There is no better time for an operation to accurately and effectively reflect upon its performance than following peak season when the daily execution wins and losses are fresh in mind. An intentional Post Peak Season Review proactively diagnoses what happened and defines quantitative plans for the new year with the primary purpose of improving your distribution/fulfillment operation faster than the competition so that you build competitive strength.
The following describes ten basic steps to conduct an effective Post Peak Season Review that will accelerate your operational performance.
- INSPIRE your team’s review with a mantra. Develop a simple three-word mantra that explains why your operation exists. The purpose of the mantra is to unite everyone under a single transforming direction for the operation. Done well, a mantra can be a contagious and powerful means of inspiration.
- IDENTIFY an operational champion that can make decisions and surround them with key resources such as functional area leaders, associates, equipment suppliers, maintenance, and software providers.
- COLLECT quantitative data for each functional area regarding safety, quality, utilization, cycle time, throughput, mechanical reliability/uptime, and total cost per unit to process. Be careful to select metrics that are aligned with the overall performance goals of the operation.
- EXAMINE each functional area methodically and map the processes using the data collected to answer three fundamental questions. Why is this “touch” or “process” performed and what does it do for the customer (internal and external)? How well did it work during peak and will it meet next year’s peak? How much of the processes time and cost is spent resolving exceptions and why do the exceptions occur?
- BENCHMARK - During the assessment, the recently completed Peak Season performance should be benchmarked to the measured improvement over the previous year, “like-kind” processes or similar operations, actual performance to target KPIs, and actual to theoretical capacity.
- SCORE the results of the information gathered. Purge any anomalies and use the meaningful information to score the results based on how well the process/operation will meet what’s ahead next year, both planned and predicted. SKU growth, shortened service levels, volume growth, and targeted KPIs such as cost per order are some of what is commonly planned while labor shortages, downtime events, and marketing campaigns/consumer trends are examples of what operations should be including in their plans as predictive measures.
- LEAD - The results of the scoring should leave a clear path towards the direction of changes to be implemented whether they are procedural, mechanical, or logical. The action items usually involve increasing speed, enlarging capacities, and reducing errors. Don’t forget to include a few key subjective evaluations based on the flexibility to adjust during operations, the ability to sustain flow, time to recovery, and intuitiveness of problem resolution.
- BE INTENTIONAL - To achieve meaningful results that will accelerate your operational performance, it is essential to be consistent across the operation, be open and honest with the information, be clear about the intent of the review, connect the direction to the data, empower the team to take action, and be committed to drive improvement.

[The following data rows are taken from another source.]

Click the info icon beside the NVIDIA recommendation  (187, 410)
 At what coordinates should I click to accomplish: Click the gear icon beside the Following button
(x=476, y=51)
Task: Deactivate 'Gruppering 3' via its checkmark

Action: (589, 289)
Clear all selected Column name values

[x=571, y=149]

- CONTROL - Before launching your plan, it is important to determine the best metrics used to track improvements and how well they are positioning the operation to meet the targets for the next peak season. When choosing KPI’s to monitor, it is critical to understand the difference between leading indicators and lagging indicators. Lagging indicators are most familiar. They measure the output based on historical data and tell us what happened and are reactionary. Leading indicators are based on input. While sometimes difficult to measure, when done so in real time, leading indicators are easier to influence preemptively. An example of a lagging indicator would be the number of orders shipped per hour. Historical, and nothing you can do to change what happened. An example of leading indicator would be the fill percent on forward pick slots and the mean time to replenish. These are behaviors, that if caught quickly, can change the outcome for orders shipped per hour.
- OPTIMIZE - Be quick to not only adopt but to optimize what is working well. And, as the leading indicators suggest, be even quicker to change what is not meeting expectations.
How well did your operation get the orders into the End Zone?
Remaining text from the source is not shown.